2Lincoln delivered a public address in Danville, Illinois, on September 22.
Daily Illinois State Journal (Springfield), 2 September 1858, 3:1; 27 September 1858, 2:3.
3This is a reference to the elections of 1858, which included Illinois’s local elections as well as the 1858 Federal Election. In the latter, Lincoln was running as the Illinois Republican Party’s candidate for election to the U.S. Senate. He sought to unseat Democratic incumbent Stephen A. Douglas. See the 1858 Illinois Republican Convention.
Michael Burlingame, Abraham Lincoln: A Life (Baltimore: The Johns Hopkins University Press, 2008), 1:458.
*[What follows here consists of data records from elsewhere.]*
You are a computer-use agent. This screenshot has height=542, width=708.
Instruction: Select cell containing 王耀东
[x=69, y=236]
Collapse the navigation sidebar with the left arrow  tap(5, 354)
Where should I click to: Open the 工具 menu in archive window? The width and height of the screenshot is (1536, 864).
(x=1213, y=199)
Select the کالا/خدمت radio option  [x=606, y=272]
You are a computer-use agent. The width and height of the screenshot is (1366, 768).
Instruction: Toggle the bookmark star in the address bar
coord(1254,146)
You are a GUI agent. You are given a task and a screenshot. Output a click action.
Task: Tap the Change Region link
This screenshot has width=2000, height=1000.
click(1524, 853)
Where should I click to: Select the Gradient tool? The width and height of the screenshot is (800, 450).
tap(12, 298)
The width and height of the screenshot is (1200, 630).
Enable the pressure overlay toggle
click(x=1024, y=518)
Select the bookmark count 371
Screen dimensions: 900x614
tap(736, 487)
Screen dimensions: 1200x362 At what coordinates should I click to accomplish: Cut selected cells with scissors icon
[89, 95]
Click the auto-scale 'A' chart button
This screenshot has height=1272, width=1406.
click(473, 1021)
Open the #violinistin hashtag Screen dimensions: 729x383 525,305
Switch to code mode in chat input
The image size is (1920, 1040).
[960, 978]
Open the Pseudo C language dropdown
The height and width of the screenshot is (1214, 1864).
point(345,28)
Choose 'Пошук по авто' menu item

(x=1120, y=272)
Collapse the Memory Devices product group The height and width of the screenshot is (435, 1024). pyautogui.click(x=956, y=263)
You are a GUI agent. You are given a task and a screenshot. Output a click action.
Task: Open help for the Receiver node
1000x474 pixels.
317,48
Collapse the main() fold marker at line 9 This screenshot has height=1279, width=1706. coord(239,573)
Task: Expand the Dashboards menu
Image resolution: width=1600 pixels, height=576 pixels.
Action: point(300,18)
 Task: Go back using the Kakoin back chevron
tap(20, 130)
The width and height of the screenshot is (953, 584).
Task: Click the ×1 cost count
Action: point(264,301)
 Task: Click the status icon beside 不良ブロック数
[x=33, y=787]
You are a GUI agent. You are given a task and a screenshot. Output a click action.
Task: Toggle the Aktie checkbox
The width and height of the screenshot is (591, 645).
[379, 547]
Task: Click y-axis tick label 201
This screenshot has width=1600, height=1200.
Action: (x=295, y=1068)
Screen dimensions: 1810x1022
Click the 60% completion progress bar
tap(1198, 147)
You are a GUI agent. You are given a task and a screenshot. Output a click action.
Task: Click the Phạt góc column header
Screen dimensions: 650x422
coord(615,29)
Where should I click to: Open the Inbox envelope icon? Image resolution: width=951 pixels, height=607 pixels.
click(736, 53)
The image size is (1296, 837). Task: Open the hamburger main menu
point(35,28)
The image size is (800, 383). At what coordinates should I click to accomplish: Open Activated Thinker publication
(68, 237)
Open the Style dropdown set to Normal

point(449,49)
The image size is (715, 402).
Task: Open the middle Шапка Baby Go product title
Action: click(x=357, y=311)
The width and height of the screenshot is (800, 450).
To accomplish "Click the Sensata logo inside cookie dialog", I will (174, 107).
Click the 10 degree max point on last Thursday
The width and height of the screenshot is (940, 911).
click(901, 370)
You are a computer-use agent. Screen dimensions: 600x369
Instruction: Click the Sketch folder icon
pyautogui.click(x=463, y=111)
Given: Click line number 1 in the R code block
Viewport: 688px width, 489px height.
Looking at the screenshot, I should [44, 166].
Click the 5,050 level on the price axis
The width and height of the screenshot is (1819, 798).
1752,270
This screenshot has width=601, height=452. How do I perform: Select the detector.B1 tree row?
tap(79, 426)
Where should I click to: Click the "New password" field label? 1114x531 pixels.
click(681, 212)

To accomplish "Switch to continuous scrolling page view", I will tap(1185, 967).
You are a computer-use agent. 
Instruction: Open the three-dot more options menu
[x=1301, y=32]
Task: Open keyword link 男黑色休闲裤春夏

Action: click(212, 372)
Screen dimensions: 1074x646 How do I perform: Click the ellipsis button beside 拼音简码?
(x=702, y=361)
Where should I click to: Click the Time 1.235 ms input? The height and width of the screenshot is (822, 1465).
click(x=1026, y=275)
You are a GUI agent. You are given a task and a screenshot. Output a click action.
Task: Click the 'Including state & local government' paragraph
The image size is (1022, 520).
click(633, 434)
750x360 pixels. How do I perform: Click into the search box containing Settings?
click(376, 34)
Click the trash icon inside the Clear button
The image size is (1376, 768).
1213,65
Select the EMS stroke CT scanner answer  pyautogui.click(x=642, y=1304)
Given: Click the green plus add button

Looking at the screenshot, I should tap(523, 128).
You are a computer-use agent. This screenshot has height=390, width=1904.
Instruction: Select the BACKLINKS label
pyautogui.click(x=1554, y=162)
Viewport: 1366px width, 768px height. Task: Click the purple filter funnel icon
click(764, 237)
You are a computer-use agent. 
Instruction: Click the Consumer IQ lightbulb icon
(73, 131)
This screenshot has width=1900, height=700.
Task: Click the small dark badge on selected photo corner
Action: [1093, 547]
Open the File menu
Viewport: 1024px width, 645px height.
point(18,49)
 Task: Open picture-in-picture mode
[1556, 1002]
4At the time of this letter, Lincoln had been away from his home in Springfield, Illinois, since the beginning of the second week in September. Both he and Douglas traveled
the state throughout the summer and fall of 1858, delivering public speeches in support of
candidates for the Illinois General Assembly in their respective parties, as well as for the Lincoln-Douglas Debates. Both men devoted significant time and effort to the local elections for members
of the Illinois House of Representatives and the Illinois Senate because, at the time, members of the General Assembly voted for and elected the state’s
representatives in the U.S. Senate.
The Lincoln Log: A Daily Chronology of the Life of Abraham Lincoln, September 1858, https://www.thelincolnlog.org/Results.aspx?type=CalendarMonth&year=1858&month=9; Michael Burlingame, Abraham Lincoln: A Life, 1:458; Allen C. Guelzo, “Houses Divided: Lincoln, Douglas, and the Political Landscape
of 1858,” The Journal of American History 94 (September 2007), 392, 394.
5Lincoln and Judd exchanged at least nine other letters related to the campaign of
1858.
Lincoln was known to be popular among German-Americans, and the Republican Party took
full advantage of German-American members of the party during the election of 1858.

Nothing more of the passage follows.